Le imprese italiane sono tra le più convinte in Europa che la transizione climatica rappresenti una leva di crescita. Più della concorrenza, almeno nelle intenzioni. A frenare il percorso verso la decarbonizzazione non è infatti la mancanza di fiducia, quanto la difficoltà di trasformare questa convinzione in investimenti concreti.

È quanto emerge dalla quarta edizione dell’Argos-BCG Climate Transition Barometer, realizzata da OpinionWay su 750 aziende di medie dimensioni in Italia, Francia, Germania e Benelux.
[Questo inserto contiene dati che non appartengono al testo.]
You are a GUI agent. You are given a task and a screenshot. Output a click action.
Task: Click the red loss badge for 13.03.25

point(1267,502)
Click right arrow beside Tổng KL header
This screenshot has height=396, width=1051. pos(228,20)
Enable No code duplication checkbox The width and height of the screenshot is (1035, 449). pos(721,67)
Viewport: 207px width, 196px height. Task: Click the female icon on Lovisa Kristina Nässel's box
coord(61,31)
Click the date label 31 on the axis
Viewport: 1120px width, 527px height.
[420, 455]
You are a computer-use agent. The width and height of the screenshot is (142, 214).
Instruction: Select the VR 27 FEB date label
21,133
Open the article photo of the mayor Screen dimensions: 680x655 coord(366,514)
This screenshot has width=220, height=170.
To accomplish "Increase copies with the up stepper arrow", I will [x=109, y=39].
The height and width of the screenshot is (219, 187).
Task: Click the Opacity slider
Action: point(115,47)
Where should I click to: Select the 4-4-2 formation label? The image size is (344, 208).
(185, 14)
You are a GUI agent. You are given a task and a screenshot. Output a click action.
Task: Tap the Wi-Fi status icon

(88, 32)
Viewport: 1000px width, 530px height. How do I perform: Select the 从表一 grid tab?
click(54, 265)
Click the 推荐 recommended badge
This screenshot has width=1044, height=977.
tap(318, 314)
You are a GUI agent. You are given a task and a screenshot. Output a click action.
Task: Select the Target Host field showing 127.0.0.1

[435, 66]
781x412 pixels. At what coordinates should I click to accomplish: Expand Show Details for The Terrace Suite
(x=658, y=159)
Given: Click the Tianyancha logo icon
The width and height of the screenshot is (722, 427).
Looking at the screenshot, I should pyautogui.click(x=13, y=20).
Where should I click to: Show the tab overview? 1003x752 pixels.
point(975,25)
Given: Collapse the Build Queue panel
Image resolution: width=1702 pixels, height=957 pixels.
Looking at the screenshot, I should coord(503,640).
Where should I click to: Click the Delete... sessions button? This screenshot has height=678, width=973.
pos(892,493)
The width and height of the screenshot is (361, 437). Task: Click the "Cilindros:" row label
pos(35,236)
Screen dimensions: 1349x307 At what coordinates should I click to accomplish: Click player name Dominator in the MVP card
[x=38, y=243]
Secondo lo studio, l’87% delle imprese italiane considera la decarbonizzazione un’opportunità, il dato più elevato tra tutti i Paesi analizzati. Inoltre il 47% dichiara di avere accelerato il proprio percorso di transizione climatica, in crescita di 15 punti percentuali rispetto al 2025: l’incremento più marcato registrato in Europa.

Il quadro cambia però quando si osservano gli investimenti. Soltanto il 9% delle aziende italiane destina oltre il 10% della propria spesa annua a iniziative di decarbonizzazione, la percentuale più bassa del panel europeo. Si crea così il divario più ampio tra la volontà di agire e il capitale effettivamente allocato.

Secondo BCG, una delle ragioni principali è il progressivo ridimensionamento degli incentivi pubblici. Nel corso del 2025 parte delle risorse del Pnrr dedicate alla decarbonizzazione delle Pmi è stata riallocata e il programma Transizione 5.0, principale strumento di sostegno agli investimenti, ha esaurito i fondi a novembre. Le successive modifiche normative hanno inoltre aumentato l’incertezza, rendendo più difficile pianificare nuovi progetti.